We have adopted a coarse-grained approach to increase the generality of the model and to highlight basic mechanisms driving phenotypic change, but our model can be extended in multiple ways. For example, explicit mechanisms for the dependence of both transcription on energy and translation on levels of tRNAs, which are known to change with growth rate (49, 50), could be included. Such additions, however, lead toward whole-cell modeling (11), and our approach has been to try to include the minimal biochemistry necessary to answer the questions of interest. Our framework could be adapted to describe different organisms by, ideally, changing parameter values, whereas a whole-cell model is inherently specific to a particular cell type.

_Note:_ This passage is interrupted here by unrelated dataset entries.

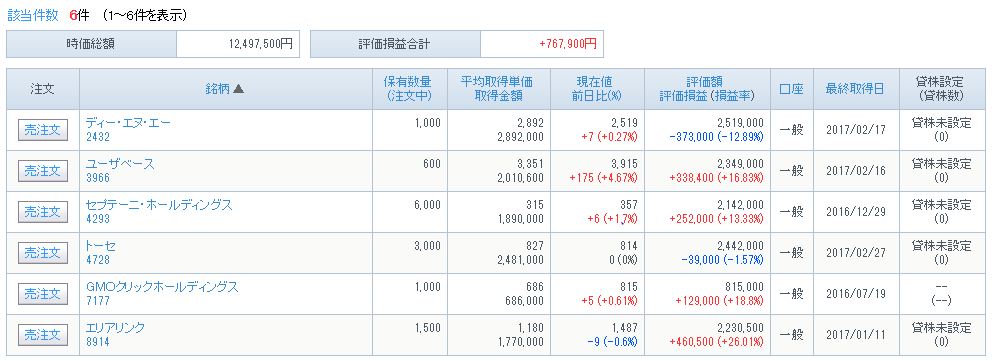Click 売注文 button for ユーザベース

pyautogui.click(x=43, y=171)
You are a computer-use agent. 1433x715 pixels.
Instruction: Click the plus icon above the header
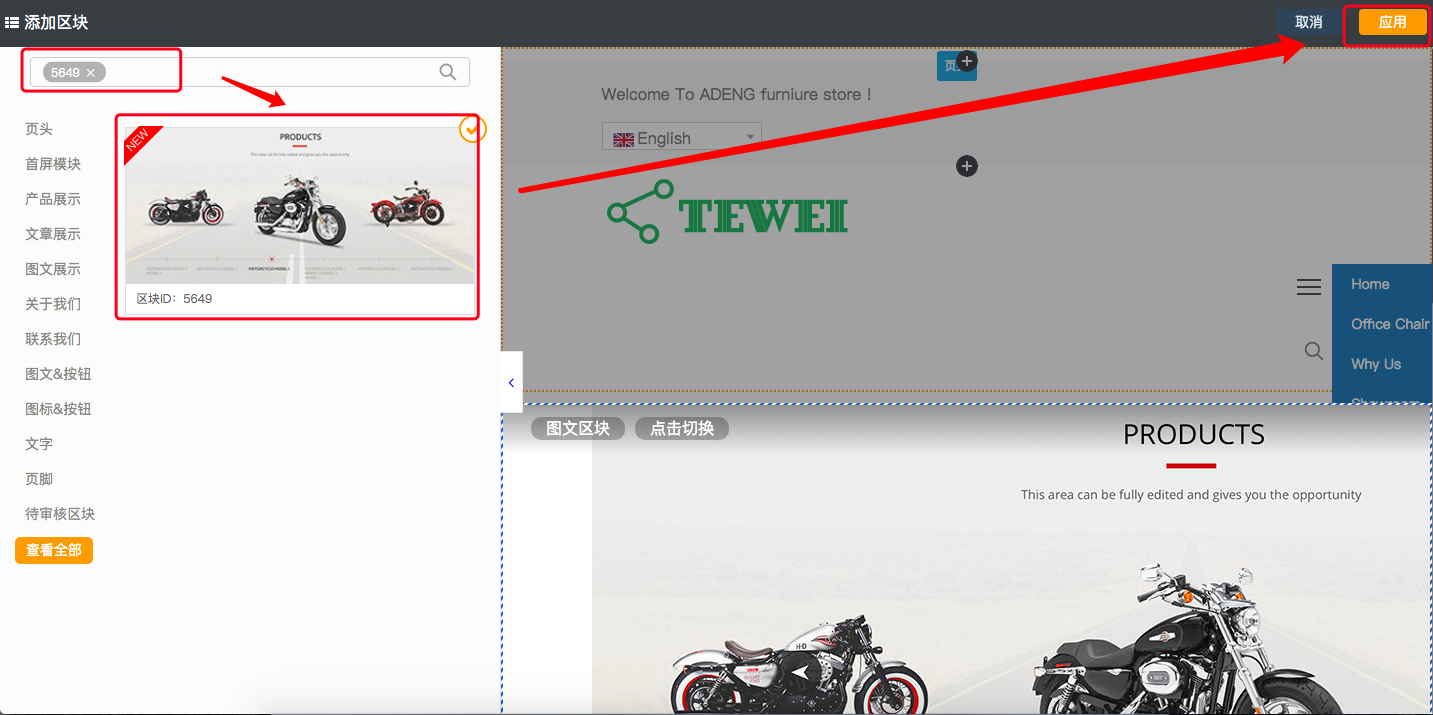pos(966,62)
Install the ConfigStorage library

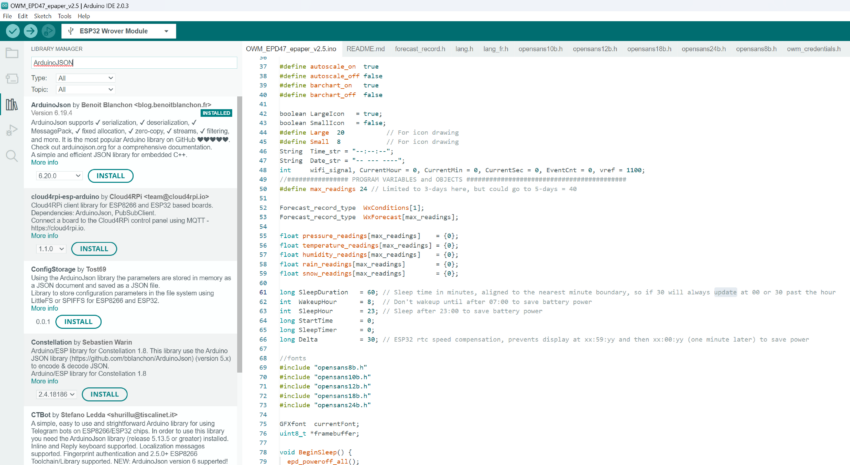point(77,322)
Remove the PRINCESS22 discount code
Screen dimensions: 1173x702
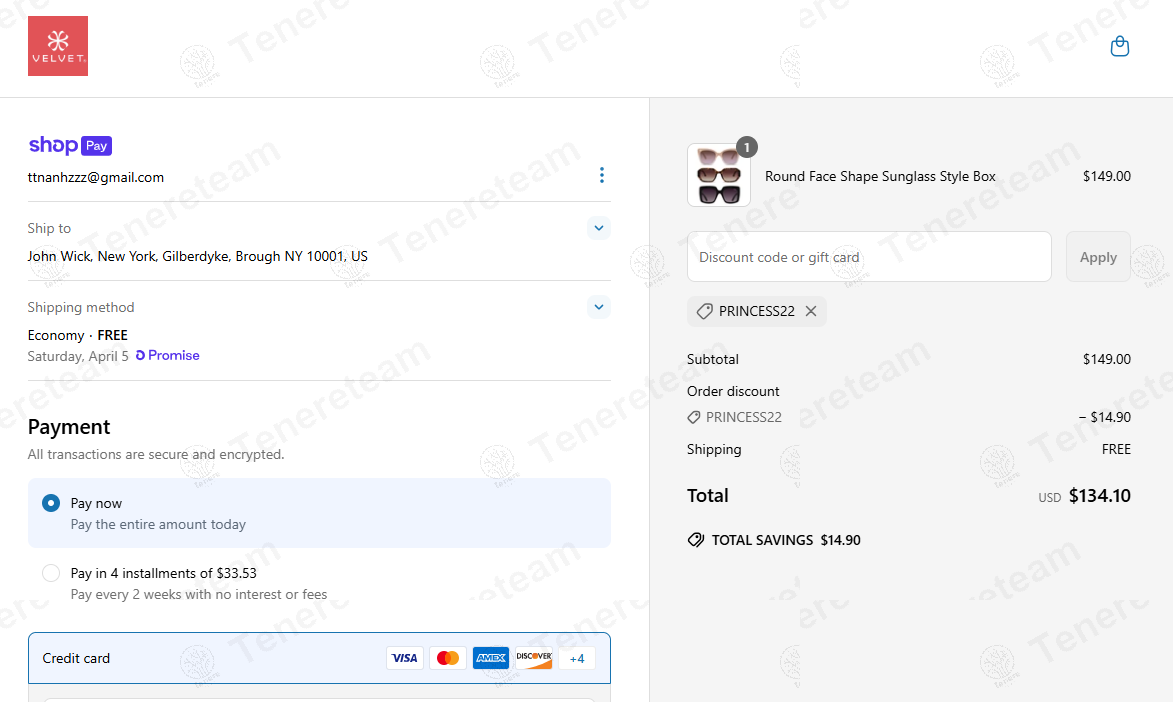tap(811, 311)
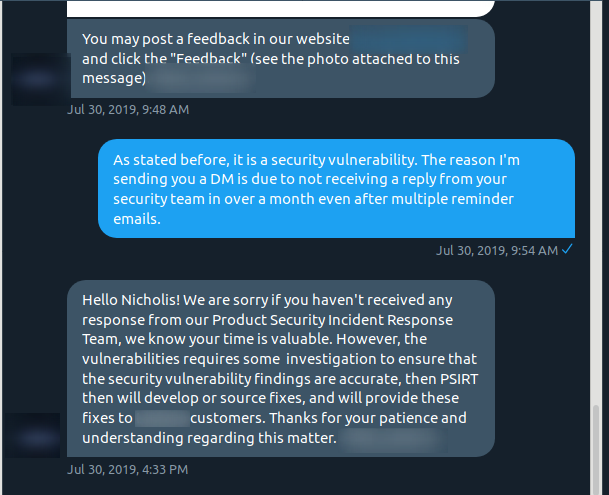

Through its coupling of biochemistry to growth rate to populations the modeling framework we propose has several immediate translational applications. First, many antibiotics target dividing cells. By including the action of these antibiotics in the model, we should be able to predict the effects of suppressive drug interactions (51), where one drug can ameliorate the consequences of another, and of any feedback between growth rate and gene expression generated by antibiotics affecting translation (52). Second, we have illustrated how to predict trade-offs between the induction level of a synthetic circuit, its function, and the growth of the host. We can therefore benchmark different designs aimed at producing chemicals in biotechnology, where circuits must operate robustly in different growth conditions (53, 54). Third, disregulated biogenesis of ribosomes has been suggested as a driver for cancer development (55), and our model may help select, for example, therapeutic targets in the translation machinery.

Genes are not expressed in isolation but through all stages of expression interact with the surrounding molecules that comprise living cells. These interactions create the potential for trade-offs, and including such aspects of cell physiology has great promise for predicting phenotypic quantities from genotypic specifications, a long-term goal of both systems and evolutionary biology.

Finally, we also should highlight two studies with similar modeling approaches, although different in scope, that were published while our work was under review (56, 57).

Methods

Simulations.

Details of all model assumptions and equations (Eqs. 1–10) along with the parameter values taken from the literature is given in SI Appendix, section S1. SBML and MATLAB versions of the model are also available. To simulate the model, we used ode15s from MATLAB’s stiff integration suite. For the synthetic gene circuit, we adapt the original repressilator model (36), adding equations for the three synthetic proteins, together with their free and ribosome-bound mRNA, to the model and modify the energy and ribosome use and the growth rate accordingly (SI Appendix, section S5.1). To study the dynamics of competing strains, we duplicate all model variables, except those for extracellular nutrients, to describe the resident and mutant populations and include consumption of nutrients by both populations (SI Appendix, section S6).

Parameter Fitting.

To fit the undetermined parameter values to the data from Scott et al. (2), we used a Bayesian approach with an adaptive Markov chain Monte Carlo sampling procedure (58). We simulated the model for various (fixed) nutrient quality values $\left(n_s\right)$ at the given concentrations of chloramphenicol to predict growth rates and the fractions of ribosomal protein mass at steady-state and so calculate the likelihood of the parameters given the data. The final parameter values chosen correspond to the modes of the marginal posterior distributions. From the posterior distribution we further estimated the Fisher information matrix and parameter sensitivities (59), which indicated a robust fit to the data (SI Appendix, Fig. S2).